Kimmie pointed out that our reporting that Bambo was “taken” out while being “escorted” by a Captain Koekemoer of the East Rand Robbery Unit and Mike Holmes was inaccurate. He is right.
Below is the testimony of Leask pertaining to Bambo’s murder.
“So in the course of the investigation I managed to establish that members of Vlakplaas assisted a colleague of Captain Mike Holmes, I think at the time it was a Lieutenant Koekemoer, he was Lieutenant Koekemoer at the Murder and Robbery Unit who was, they assisted him to go and set up a DLB, dead letter box or an arms catch [sic] in the area of Nelspruit.”
The assertion is that a colleague of Mike Holmes, Koekemoer, was working with members of the Vlakplaas unit. It ought to have been clear that Leask was not implying that it was Holmes who was working with the Vlakplaas unit.
Leask’s testimony continues:
“So the Murder and Robbery Detective Koekemoer, accompanied by a Vlakplaas operative, Duiwel Brits, took certain explosives and weapons, went to Nelspruit, set up the DLB, drove back, and on the next day Strong Man [Bambo], who had been rearrested was in detention, booked him out, took him out on a pointing out that he was going to do pointing outs on an arms cash, took him to the same arms cash, reported that he was attacked by the suspect. If I remember correctly a hand grenade went off, he shot the man and they killed him.”
Three people, Eugene de Kock, Duiwel Brits (who supplied the above information to Leask), and Lionel Snyman received amnesty for the murder of Adrian Bambo.
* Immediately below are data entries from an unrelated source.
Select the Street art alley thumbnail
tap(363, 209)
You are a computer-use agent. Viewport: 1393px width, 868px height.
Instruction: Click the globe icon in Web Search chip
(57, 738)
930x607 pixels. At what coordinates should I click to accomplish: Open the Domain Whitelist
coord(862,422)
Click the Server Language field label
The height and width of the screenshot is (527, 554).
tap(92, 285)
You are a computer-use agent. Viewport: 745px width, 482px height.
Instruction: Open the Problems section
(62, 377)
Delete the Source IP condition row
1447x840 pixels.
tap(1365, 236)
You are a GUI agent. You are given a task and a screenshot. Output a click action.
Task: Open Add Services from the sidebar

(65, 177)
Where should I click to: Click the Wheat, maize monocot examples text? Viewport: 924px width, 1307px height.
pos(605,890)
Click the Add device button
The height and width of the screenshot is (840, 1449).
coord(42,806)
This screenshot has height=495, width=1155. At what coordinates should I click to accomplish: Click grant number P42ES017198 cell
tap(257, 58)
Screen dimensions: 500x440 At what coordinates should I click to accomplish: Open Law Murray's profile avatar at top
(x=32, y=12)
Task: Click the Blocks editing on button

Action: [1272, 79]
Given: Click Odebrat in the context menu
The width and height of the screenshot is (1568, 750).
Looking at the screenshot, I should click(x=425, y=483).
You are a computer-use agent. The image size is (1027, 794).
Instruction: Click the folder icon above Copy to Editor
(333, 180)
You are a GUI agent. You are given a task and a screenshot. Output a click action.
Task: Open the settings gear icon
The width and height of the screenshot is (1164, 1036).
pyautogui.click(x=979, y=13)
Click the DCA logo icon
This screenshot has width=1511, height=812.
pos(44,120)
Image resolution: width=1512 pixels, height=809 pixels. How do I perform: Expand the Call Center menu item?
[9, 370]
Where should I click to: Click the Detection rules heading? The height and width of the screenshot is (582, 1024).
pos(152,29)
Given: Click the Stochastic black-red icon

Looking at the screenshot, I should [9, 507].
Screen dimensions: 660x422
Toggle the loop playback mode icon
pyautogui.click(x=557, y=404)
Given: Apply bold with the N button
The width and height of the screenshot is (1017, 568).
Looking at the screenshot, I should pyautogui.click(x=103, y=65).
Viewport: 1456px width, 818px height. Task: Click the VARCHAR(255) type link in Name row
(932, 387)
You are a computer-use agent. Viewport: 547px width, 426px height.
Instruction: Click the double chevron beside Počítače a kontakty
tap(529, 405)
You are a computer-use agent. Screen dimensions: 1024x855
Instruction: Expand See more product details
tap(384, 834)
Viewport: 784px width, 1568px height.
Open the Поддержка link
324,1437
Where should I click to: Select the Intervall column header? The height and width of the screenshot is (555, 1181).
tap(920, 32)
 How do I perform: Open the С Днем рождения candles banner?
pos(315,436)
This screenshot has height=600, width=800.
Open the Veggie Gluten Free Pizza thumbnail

Mike Holmes is not mentioned in the Amnesty Decision, but Koekemoer (who did not apply for amnesty) is extensively referenced.
Adv Varney, perhaps concerned that the testimony had indicated some sort of link between Holmes and Vlakplaas, revisited this issue during his cross-examination:
Adv Varney: "And we are concerned that there might be a link or some kind of question mark over Mike Holmes, given that, according to you and your evidence-in-chief, members of Vlakplaas consulted a colleague of Mike Holmes, a certain Lieutenant Koekemoer, at East Rand Murder and Robbery.”
Kimmie said it was clear that Bambo was removed from custody without informing Holmes, that in fact the Vlakplaas team “feared that Mike Holmes was involved”, Leask says. He also says “Mike Holmes, because he discussed it with me at the stage and said, ‘I knew nothing about this’.”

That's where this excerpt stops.